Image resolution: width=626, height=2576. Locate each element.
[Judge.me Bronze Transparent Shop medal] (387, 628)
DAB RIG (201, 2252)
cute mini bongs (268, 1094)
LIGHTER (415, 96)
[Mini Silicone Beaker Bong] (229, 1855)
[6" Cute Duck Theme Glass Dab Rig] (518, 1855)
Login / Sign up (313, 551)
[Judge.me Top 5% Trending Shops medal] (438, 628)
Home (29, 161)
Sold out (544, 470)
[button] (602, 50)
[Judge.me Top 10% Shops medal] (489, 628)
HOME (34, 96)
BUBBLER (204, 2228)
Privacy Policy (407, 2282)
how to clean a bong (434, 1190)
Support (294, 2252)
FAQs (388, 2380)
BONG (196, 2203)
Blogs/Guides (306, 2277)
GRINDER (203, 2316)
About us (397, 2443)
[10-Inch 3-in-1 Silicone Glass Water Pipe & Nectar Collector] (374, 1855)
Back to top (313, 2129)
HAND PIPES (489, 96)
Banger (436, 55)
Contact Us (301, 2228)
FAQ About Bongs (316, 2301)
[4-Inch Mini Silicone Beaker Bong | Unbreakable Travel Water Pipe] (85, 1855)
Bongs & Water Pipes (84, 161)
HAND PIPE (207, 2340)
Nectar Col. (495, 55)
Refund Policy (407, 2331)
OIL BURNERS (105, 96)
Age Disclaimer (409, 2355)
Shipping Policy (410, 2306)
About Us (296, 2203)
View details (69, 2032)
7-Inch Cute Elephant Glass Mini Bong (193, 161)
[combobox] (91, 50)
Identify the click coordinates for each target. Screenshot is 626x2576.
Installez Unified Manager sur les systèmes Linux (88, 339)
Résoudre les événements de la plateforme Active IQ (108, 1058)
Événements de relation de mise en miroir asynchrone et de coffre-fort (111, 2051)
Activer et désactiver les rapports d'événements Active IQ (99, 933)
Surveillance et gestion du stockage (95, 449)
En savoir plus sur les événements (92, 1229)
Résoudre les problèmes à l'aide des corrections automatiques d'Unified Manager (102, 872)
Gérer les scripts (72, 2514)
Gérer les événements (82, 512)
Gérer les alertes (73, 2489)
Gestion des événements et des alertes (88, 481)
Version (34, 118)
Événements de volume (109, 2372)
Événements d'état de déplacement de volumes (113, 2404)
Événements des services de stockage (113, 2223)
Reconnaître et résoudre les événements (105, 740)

§ ACTIVITY
Return, in full, every line of these entries that holds "Manager".

§ EXPECTED ANSWER
Installez Unified Manager sur les systèmes Linux (88, 339)
Résoudre les problèmes à l'aide des corrections automatiques d'Unified Manager (102, 872)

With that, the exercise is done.